# Honda eu2000i



## cva34 (Dec 22, 2008)

I have an older honda PP 1600 w maybe 25y old..It is been wonderful.Using it on My AC 7000 btu 120ac thats only 650w less than 6a..It really struggles to start the AC as it cycles to control temp..Surge is problem once its running loaded its just cruising..I am considering the Honda EU2000i ??? is will it handle it better..Any 2 coolers using one to to run AC about that size and are you happy.. I could go bigger if need be, But I sure like the 47 lb compared to 100 lb +..


----------



## Don Smith (Nov 24, 2007)

I have a 2000 that I loaned my neighbor to power a small ac unit during a power outage. He said it worked, but it struggled. The 3000i would do it with no problem.
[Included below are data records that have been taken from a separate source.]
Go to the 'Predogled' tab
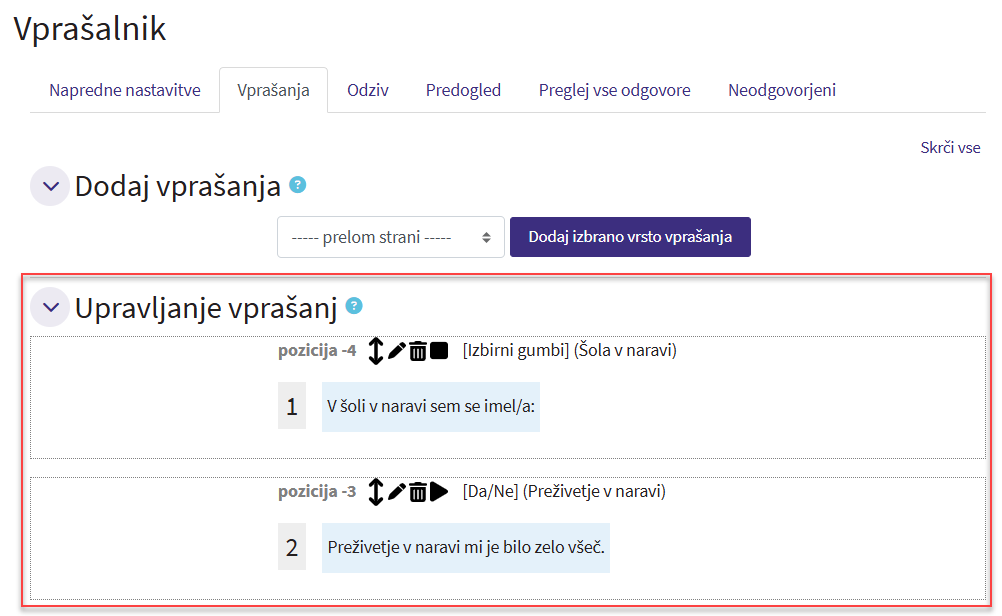 pos(463,90)

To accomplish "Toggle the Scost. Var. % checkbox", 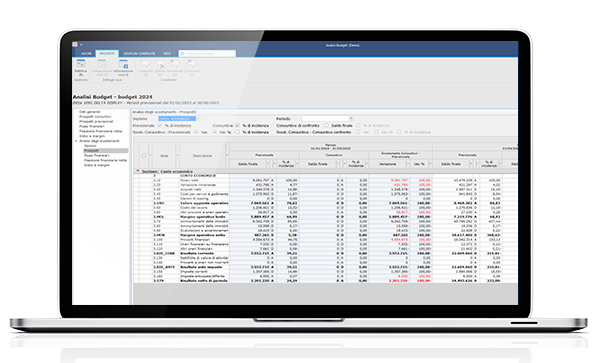I will tap(214, 132).
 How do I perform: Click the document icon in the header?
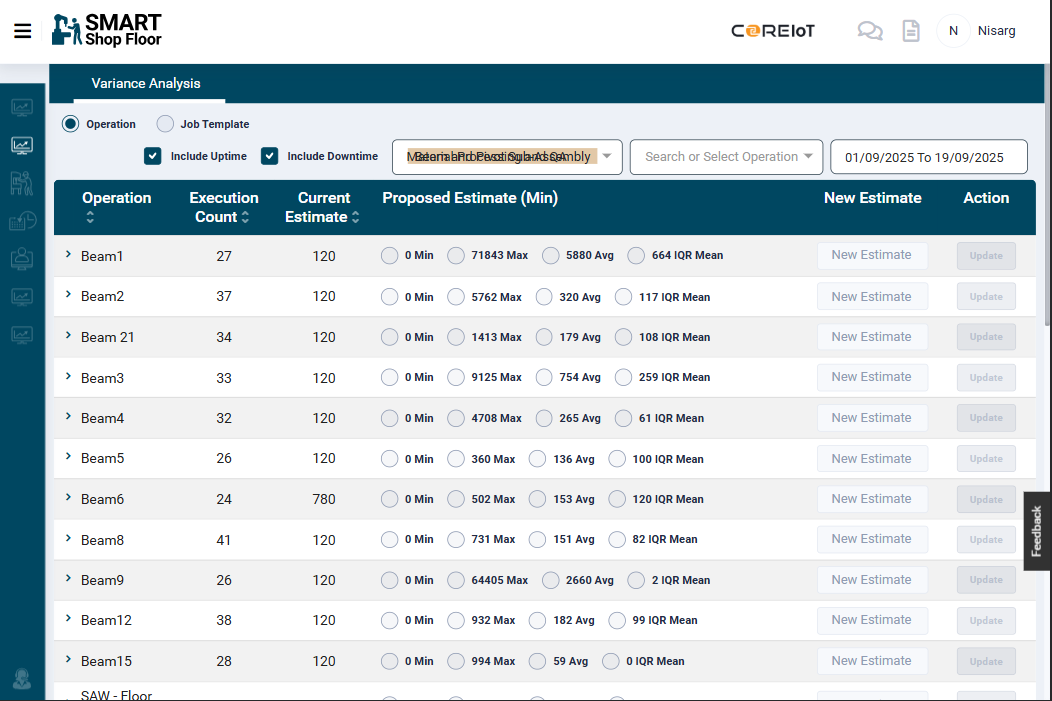point(910,31)
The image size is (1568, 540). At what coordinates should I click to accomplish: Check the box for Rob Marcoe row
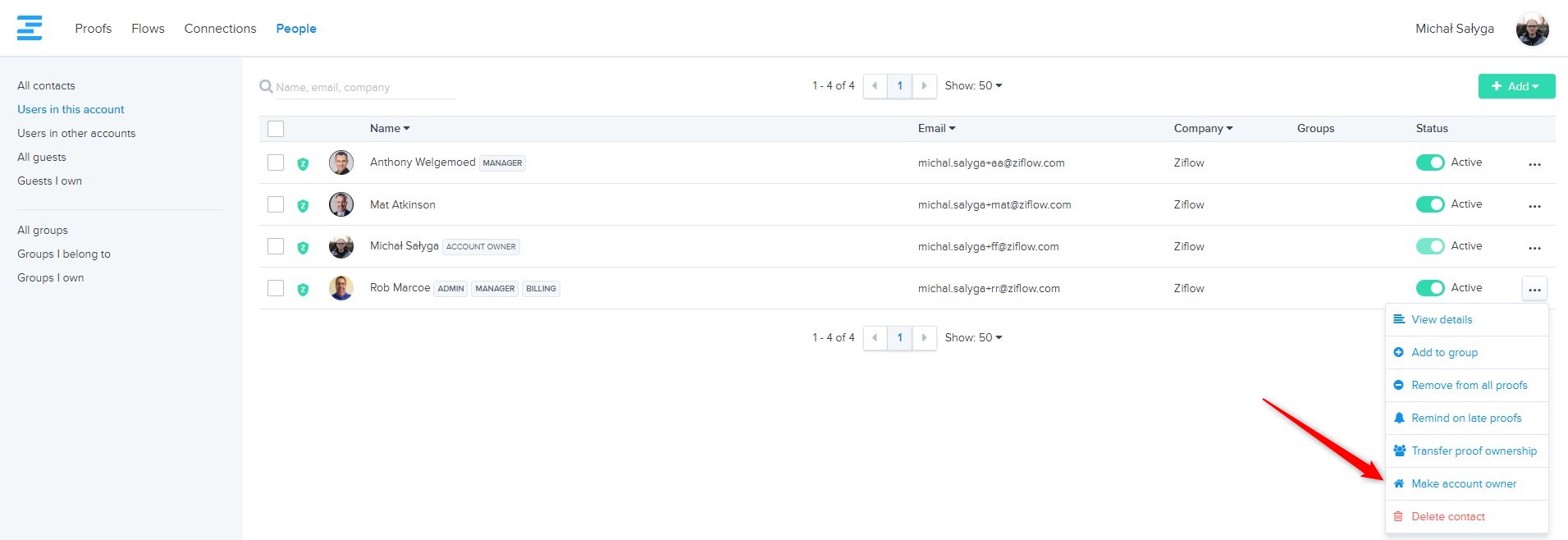pyautogui.click(x=276, y=288)
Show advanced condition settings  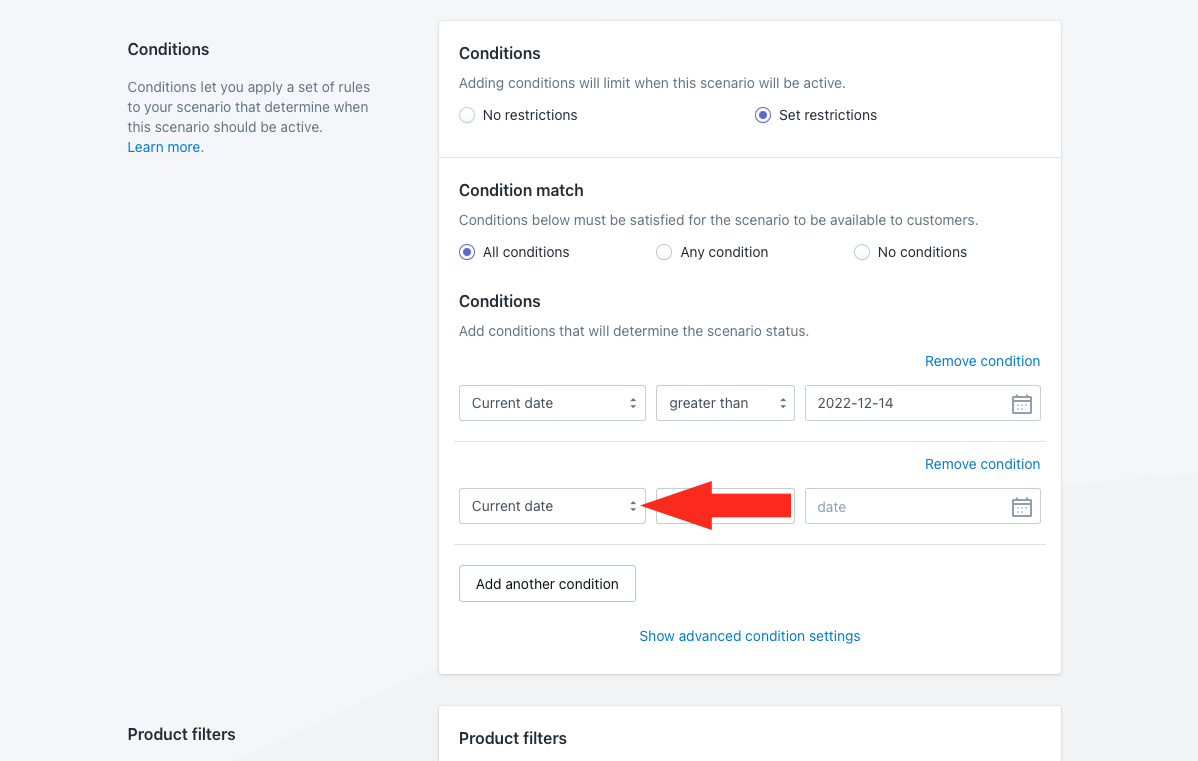[x=749, y=636]
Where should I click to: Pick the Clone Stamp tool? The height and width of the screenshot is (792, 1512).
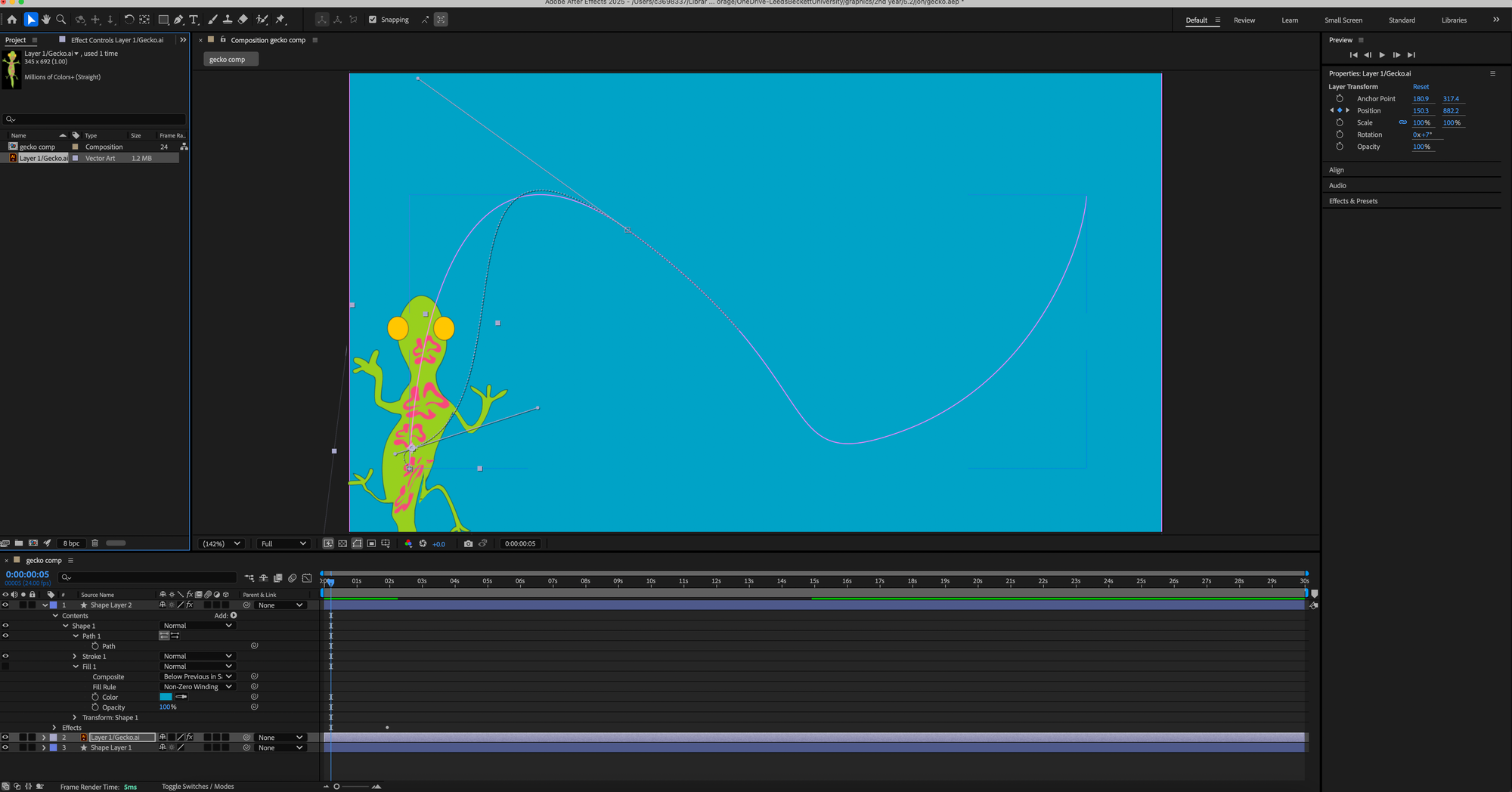[228, 20]
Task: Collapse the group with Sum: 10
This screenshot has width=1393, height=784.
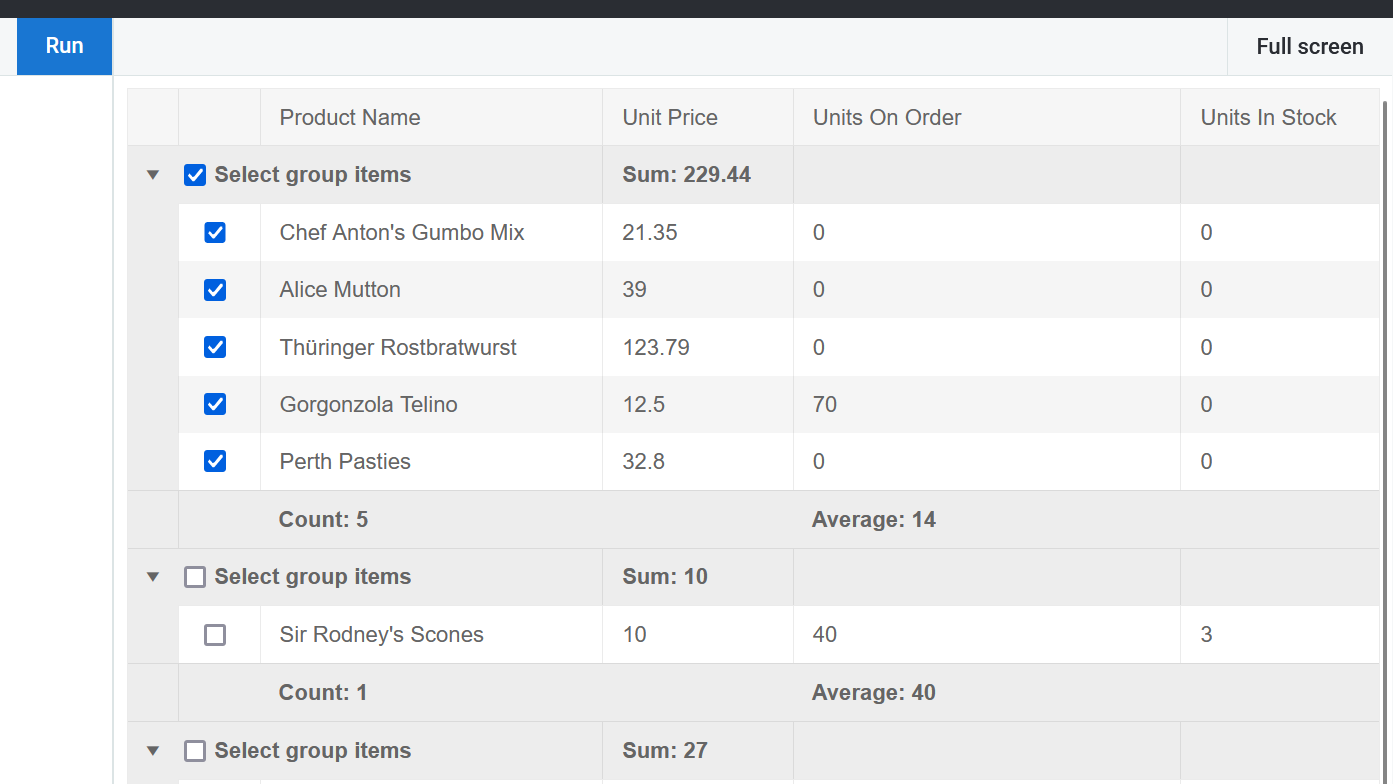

One was for for sale here on the board a few days ago.


----------



## mas360 (Nov 21, 2006)

The Honda 2000 is not enough to run a standard 13,500 BTU a/c unit on camper. I chose the Yamaha 2400is, which put out 2,000 Watts and 2400 Watts momentarily for in-rush current draw. Even at that rating, which is higher than the Honda EU2000, half of the time the Yami stalled. I then installed a soft start kit in the a/c and ever since the Yami no longer had issue everytime the compressor cycled. 
You can buy the soft start kit at Home Depot for about $20. It cost twice as much to purchase from RV parts suppliers.


----------



## coachlaw (Oct 26, 2005)

I run a 10,000btu window unit from a 2000. The key is either don't use the eco-throttle setting OR simply crank the thermostat down all the way so it never cycles off. I let the compressor kick on in normal mode, then click it to eco-throttle and I make sure the thermostat is at 59. I regulate the temp in the room by cracking the door open if it gets too cold.


----------